## Problem requirements:
Drop all images. Then write out each line below exactly as given.

[Saved entries]
·····

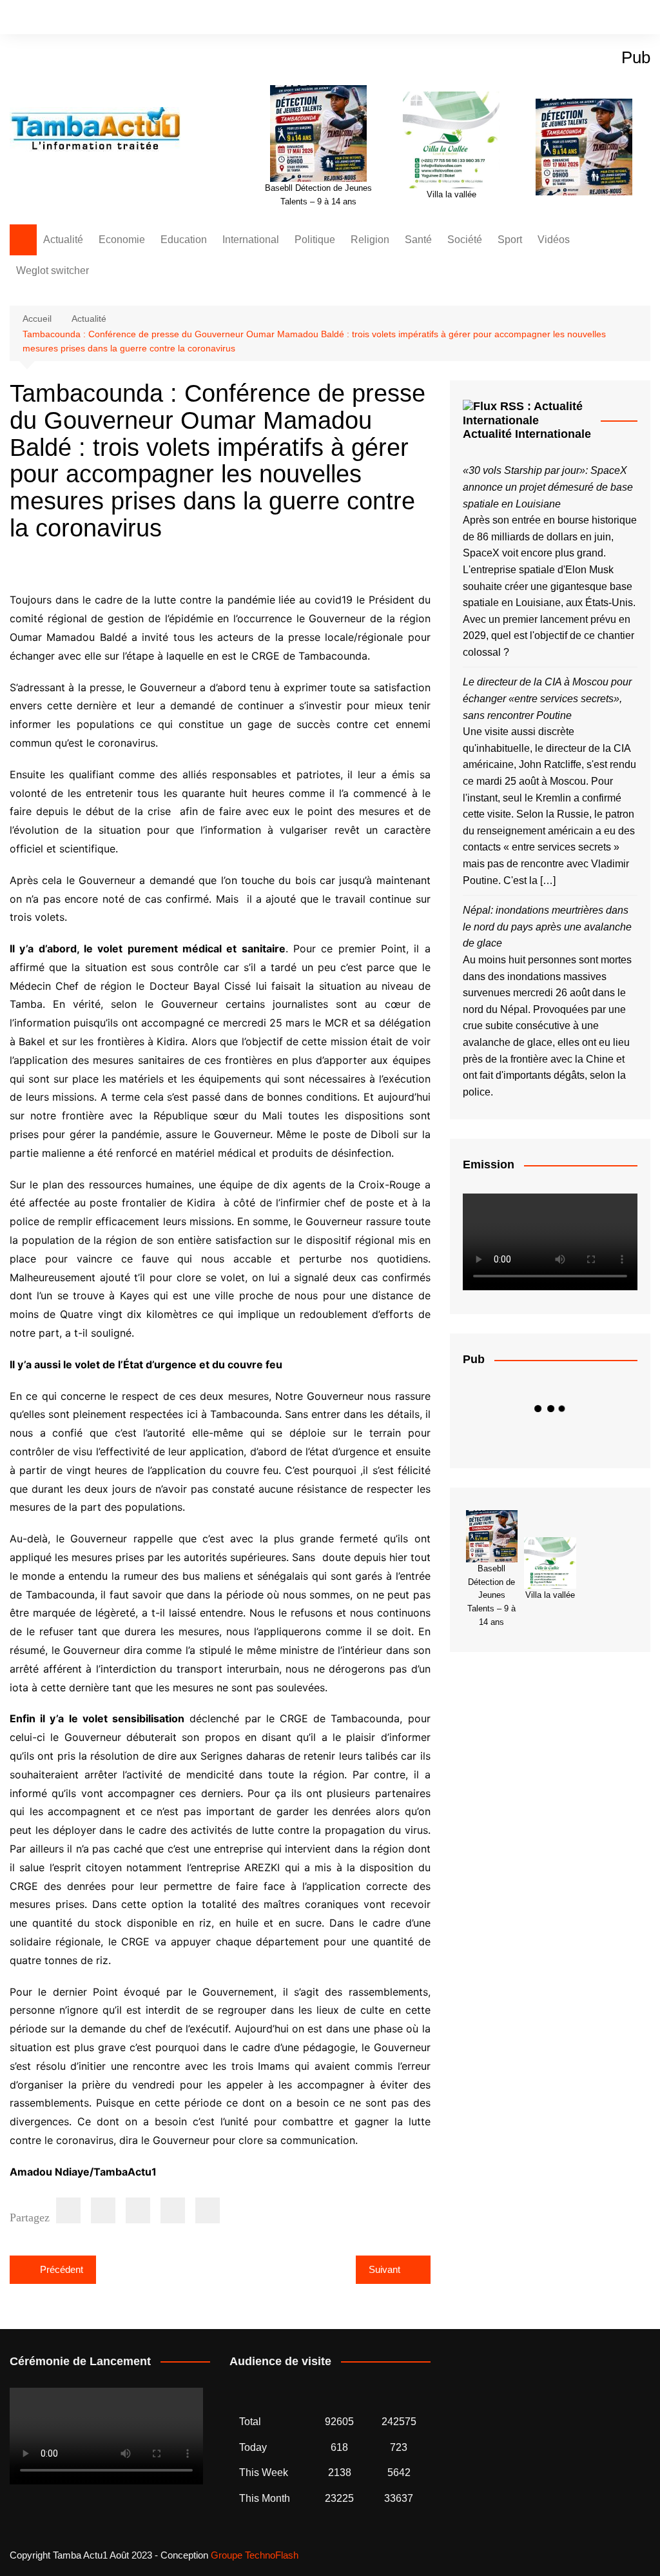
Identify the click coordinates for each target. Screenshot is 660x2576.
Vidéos (554, 239)
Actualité (63, 239)
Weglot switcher (52, 270)
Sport (510, 239)
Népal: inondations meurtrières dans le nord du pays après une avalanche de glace (547, 927)
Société (464, 239)
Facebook (597, 18)
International (250, 239)
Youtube (640, 18)
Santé (418, 239)
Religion (370, 239)
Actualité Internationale (527, 434)
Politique (315, 239)
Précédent (61, 2269)
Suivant (384, 2269)
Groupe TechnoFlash (254, 2555)
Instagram (618, 18)
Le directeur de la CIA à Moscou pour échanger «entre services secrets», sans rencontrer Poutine (547, 698)
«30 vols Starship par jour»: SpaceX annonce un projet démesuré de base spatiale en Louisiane (548, 487)
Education (183, 239)
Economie (122, 239)
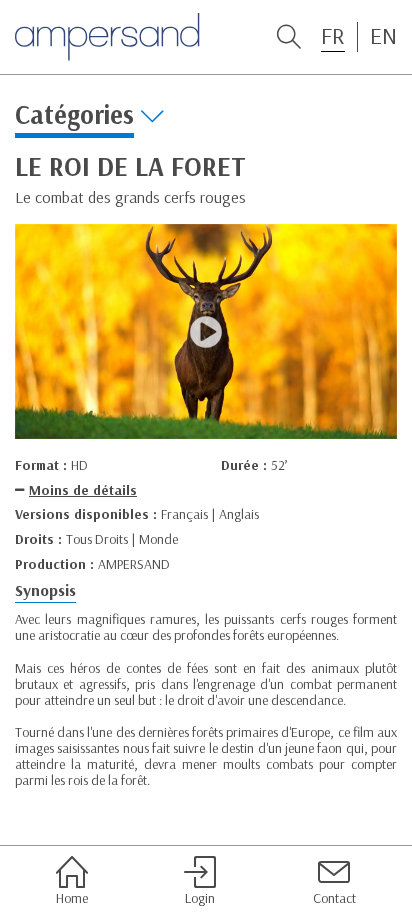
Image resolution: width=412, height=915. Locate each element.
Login (200, 897)
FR (333, 36)
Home (72, 897)
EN (383, 36)
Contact (334, 897)
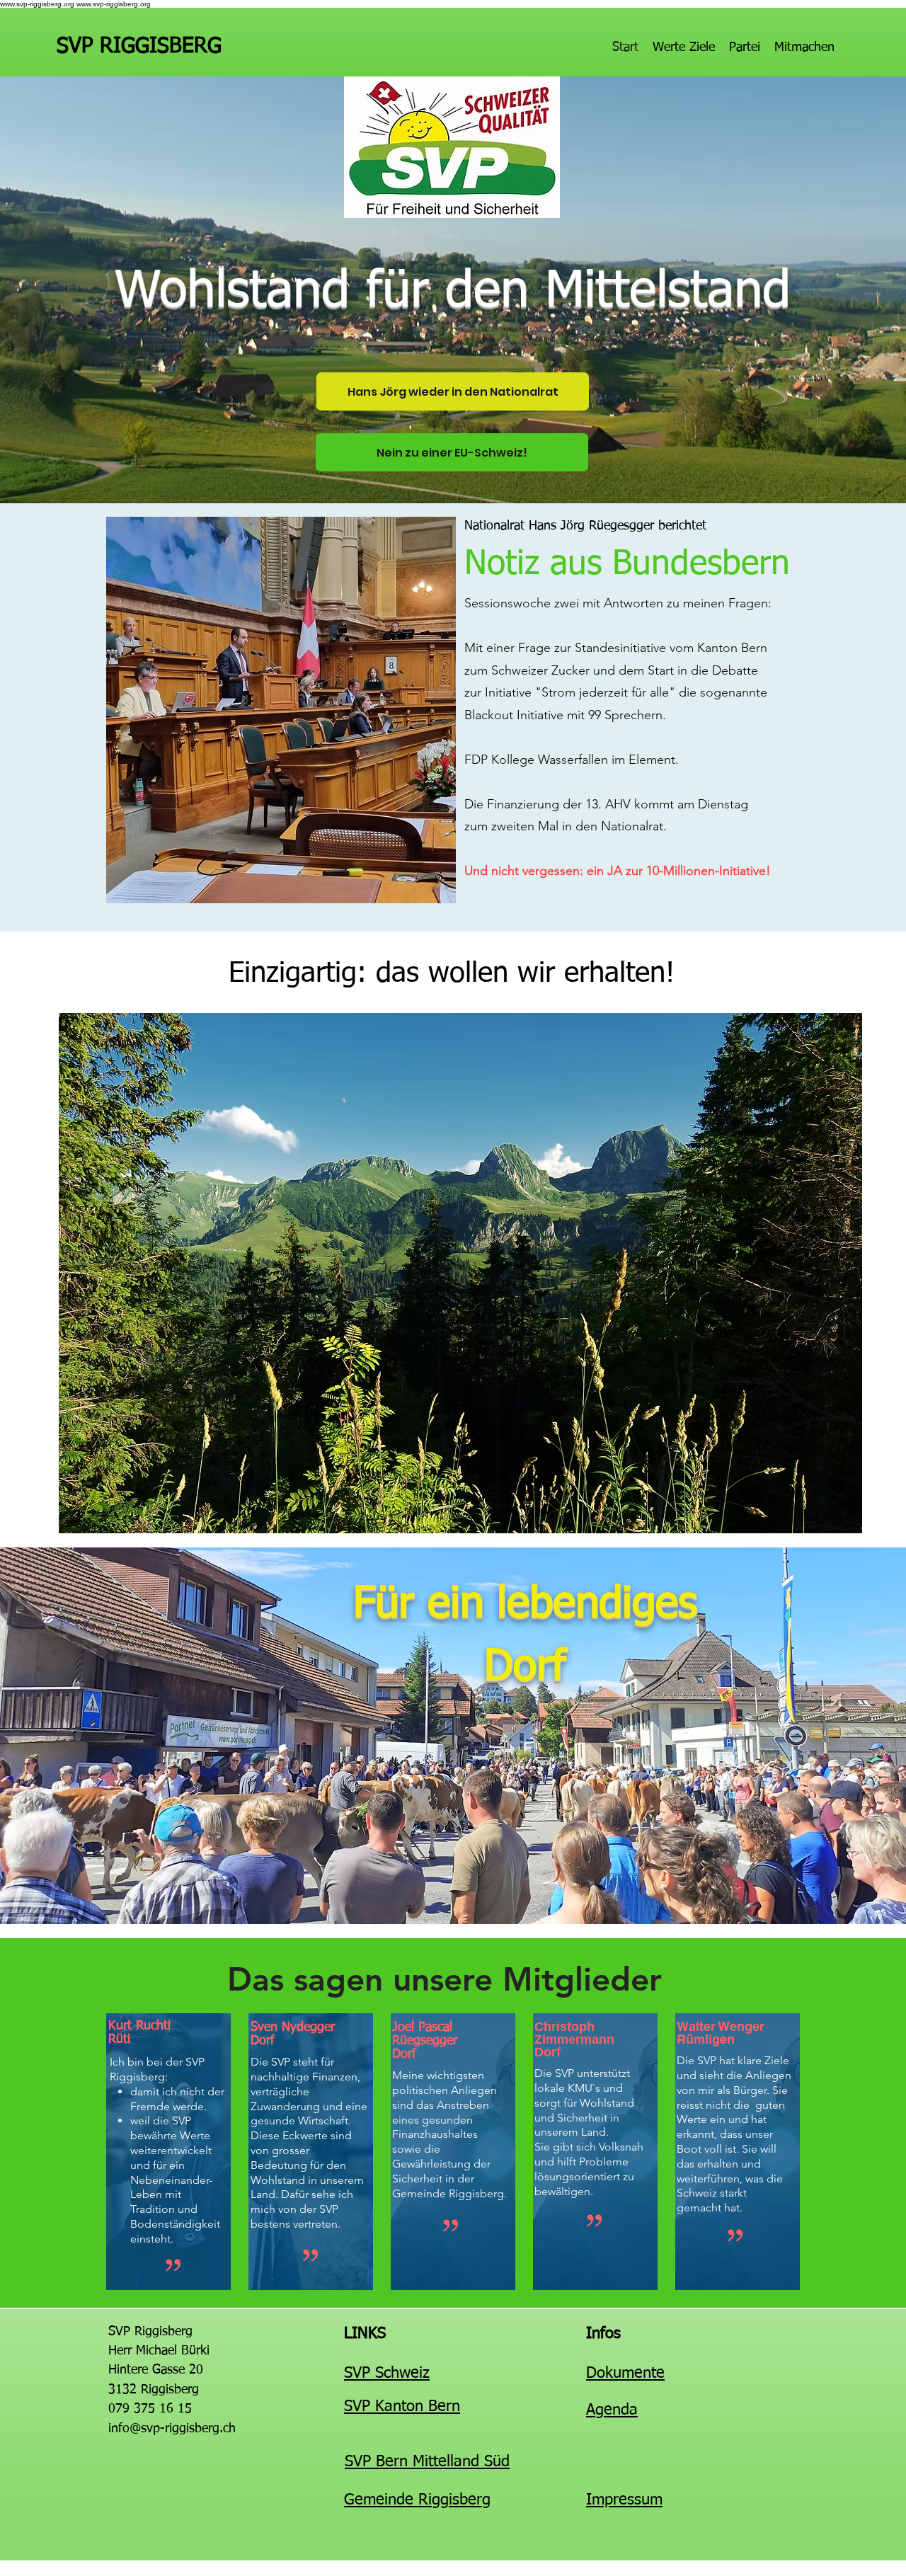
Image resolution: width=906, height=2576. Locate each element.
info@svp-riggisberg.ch (172, 2428)
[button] (460, 1273)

·····

## Result of the exercise:
Identify the click coordinates for each target. Screenshot is 660x2576.
Vidéos (554, 239)
Actualité (63, 239)
Weglot switcher (52, 270)
Sport (510, 239)
Népal: inondations meurtrières dans le nord du pays après une avalanche de glace (547, 927)
Société (464, 239)
Facebook (597, 18)
International (250, 239)
Youtube (640, 18)
Santé (418, 239)
Religion (370, 239)
Actualité Internationale (527, 434)
Politique (315, 239)
Précédent (61, 2269)
Suivant (384, 2269)
Groupe TechnoFlash (254, 2555)
Instagram (618, 18)
Le directeur de la CIA à Moscou pour échanger «entre services secrets», sans rencontrer Poutine (547, 698)
«30 vols Starship par jour»: SpaceX annonce un projet démesuré de base spatiale en Louisiane (548, 487)
Education (183, 239)
Economie (122, 239)
Image resolution: width=412, height=915. Locate each element.
Login (200, 897)
FR (333, 36)
Home (72, 897)
EN (383, 36)
Contact (334, 897)
Image resolution: width=906, height=2576. Locate each element.
info@svp-riggisberg.ch (172, 2428)
[button] (460, 1273)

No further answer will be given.